Through four decades, veteran filmmaker Darin Scott has managed to make a mark in both all-black “urban horror” (writing and producing Tales from the Hood) and more mainstream horror (writing/producing The Offspring, producing Stepfather II, writing/directing Dark House and directing Something Wicked and American Horror House).

Deon Taylor (1976 – )

Deon Taylor has become a leading indie horror director of the 21st century, delivering hip, slick productions on shoestring budgets — sometimes “urban”/all-black (Nite Tales, Meet the Blacks), sometimes not (Chain Letter, Dead Tone). With Nite Tales: The Series, he even briefly brought the horror anthology format to BET of all places.

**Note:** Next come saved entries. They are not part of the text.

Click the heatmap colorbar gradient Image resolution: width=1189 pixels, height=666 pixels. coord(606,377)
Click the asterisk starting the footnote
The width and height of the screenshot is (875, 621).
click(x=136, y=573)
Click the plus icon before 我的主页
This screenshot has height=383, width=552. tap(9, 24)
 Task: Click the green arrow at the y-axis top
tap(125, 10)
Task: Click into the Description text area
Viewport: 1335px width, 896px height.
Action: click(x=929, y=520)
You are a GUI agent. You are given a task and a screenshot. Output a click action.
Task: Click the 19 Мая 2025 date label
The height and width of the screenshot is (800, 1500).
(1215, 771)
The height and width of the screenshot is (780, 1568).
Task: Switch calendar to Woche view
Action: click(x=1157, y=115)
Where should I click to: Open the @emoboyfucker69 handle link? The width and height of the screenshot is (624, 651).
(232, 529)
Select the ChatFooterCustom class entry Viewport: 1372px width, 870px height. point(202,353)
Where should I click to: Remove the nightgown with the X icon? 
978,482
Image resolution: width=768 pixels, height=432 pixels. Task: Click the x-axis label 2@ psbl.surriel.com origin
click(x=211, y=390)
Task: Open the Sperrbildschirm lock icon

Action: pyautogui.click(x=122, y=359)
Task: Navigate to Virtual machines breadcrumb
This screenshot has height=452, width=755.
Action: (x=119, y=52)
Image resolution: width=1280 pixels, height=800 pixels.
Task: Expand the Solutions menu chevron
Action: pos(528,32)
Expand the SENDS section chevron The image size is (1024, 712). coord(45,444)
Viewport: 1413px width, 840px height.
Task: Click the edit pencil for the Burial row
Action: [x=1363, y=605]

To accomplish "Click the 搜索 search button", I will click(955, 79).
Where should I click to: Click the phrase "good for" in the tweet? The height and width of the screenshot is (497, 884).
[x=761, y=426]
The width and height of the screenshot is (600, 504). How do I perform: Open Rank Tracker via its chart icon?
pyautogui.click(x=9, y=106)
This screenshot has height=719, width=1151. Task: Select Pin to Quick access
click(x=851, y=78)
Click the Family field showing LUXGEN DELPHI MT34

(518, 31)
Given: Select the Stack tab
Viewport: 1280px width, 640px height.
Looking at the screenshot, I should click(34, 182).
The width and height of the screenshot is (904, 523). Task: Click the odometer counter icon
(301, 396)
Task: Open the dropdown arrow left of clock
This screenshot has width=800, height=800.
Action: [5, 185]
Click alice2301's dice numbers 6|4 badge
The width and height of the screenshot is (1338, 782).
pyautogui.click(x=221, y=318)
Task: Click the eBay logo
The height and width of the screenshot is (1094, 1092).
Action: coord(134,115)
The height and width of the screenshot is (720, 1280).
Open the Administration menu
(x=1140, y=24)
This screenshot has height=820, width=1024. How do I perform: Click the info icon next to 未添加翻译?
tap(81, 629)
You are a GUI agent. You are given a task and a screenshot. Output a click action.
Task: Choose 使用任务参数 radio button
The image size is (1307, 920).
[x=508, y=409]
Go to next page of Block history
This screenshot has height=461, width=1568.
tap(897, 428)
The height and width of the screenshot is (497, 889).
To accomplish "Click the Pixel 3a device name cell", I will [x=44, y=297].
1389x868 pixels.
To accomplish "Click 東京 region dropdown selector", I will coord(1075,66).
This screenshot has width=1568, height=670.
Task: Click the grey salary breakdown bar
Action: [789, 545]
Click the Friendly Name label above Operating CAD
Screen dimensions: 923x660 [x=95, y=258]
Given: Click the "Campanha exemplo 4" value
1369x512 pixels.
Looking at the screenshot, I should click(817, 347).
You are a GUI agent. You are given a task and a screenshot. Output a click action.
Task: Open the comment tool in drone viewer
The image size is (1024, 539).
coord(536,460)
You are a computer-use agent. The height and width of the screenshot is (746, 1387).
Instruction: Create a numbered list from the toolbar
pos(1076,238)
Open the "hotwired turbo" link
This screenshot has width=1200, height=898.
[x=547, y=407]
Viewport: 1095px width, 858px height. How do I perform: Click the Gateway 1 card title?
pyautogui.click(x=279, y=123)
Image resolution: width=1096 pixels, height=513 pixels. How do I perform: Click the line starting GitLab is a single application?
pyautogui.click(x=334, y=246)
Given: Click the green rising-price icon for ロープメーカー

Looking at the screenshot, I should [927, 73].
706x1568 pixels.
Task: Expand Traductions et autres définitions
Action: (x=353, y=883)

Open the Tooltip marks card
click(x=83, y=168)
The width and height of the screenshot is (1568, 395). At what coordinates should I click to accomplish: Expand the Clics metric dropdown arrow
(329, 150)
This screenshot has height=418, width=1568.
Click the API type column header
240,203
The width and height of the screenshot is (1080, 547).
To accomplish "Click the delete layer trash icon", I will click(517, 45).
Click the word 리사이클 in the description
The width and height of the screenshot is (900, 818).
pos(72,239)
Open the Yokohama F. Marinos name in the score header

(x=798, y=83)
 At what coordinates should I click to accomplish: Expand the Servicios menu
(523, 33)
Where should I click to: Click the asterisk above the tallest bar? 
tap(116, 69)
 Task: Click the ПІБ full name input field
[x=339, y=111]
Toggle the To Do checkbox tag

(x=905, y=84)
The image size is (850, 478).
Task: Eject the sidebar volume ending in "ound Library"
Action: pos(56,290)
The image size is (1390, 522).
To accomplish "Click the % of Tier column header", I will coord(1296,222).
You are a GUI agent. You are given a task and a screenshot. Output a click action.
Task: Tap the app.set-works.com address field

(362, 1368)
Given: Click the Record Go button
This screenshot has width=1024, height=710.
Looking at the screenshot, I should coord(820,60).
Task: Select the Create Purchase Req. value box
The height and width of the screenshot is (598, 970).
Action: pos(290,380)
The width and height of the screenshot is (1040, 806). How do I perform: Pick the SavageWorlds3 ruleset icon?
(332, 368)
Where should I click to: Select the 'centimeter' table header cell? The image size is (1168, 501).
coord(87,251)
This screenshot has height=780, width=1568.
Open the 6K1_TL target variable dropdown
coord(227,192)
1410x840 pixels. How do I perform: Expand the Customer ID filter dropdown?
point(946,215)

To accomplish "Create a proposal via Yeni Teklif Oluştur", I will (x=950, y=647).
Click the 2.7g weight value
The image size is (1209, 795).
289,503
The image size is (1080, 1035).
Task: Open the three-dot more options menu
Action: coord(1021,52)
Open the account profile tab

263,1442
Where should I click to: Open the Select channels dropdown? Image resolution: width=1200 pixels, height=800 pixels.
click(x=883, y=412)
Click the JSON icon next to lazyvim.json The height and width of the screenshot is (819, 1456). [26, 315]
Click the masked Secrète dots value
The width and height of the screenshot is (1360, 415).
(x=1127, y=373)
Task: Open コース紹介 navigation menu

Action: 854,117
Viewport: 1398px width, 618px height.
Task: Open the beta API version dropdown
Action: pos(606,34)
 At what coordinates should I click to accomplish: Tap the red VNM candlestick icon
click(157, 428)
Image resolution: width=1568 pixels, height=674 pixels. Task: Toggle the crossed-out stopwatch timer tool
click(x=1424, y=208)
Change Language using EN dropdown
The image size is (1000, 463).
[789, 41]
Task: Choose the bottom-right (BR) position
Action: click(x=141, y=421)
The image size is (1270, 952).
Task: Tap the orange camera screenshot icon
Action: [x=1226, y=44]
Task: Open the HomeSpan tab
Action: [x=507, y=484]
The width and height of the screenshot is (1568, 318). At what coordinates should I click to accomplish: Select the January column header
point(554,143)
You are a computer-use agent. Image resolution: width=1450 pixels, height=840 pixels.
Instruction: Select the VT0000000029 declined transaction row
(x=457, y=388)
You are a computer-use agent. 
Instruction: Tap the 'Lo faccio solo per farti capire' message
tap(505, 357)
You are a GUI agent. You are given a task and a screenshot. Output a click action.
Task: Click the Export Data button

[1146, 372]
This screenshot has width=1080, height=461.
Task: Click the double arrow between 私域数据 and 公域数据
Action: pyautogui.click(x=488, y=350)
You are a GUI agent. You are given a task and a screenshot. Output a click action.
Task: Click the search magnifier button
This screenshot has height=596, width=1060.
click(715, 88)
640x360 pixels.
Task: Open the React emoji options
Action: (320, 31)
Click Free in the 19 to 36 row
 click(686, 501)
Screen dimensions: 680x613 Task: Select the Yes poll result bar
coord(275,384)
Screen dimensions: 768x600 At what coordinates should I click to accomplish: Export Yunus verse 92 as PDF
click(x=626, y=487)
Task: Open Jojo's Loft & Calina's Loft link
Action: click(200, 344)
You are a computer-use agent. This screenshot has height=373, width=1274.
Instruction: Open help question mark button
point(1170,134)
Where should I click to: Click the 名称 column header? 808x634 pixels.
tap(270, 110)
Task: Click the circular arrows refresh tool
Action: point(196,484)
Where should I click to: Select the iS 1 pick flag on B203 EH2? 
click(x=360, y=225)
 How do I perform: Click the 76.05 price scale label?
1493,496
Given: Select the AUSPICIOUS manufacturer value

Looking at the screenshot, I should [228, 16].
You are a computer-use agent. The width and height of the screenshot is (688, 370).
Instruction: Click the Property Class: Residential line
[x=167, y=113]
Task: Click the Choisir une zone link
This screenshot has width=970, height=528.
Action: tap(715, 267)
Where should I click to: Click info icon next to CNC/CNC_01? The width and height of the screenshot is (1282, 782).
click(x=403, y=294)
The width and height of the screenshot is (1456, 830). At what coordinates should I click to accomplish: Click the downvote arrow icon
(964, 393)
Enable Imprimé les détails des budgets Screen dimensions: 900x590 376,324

Olatunde Osunsanmi (1977 – )

Emerging as one of the most commercially successful black horror movie directors working today, Nigerian-born Olatunde Osunsanmi parlayed his impressive indie debut The Cavern into the wide theatrical release The Fourth Kind, the high-end DTV release Evidence and the long-gestating Dark Moon. In addition, he’s become a high-profile genre TV director, helming episodes of shows like Under the Dome, Bates Motel, Sleepy Hollow, Falling Skies and Extant.

Chris Stokes (1966 -)

Although best known for writing and directing the hit dance film You Got Served, Chris Stokes has since moved into the horror realm (Some would argue he was already there; zing!) with the “urban”-skewed Somebody Help MeSomebody Help Me 2 and Only for One Night, plus the more mainstream No Vacancy and Graduation Day.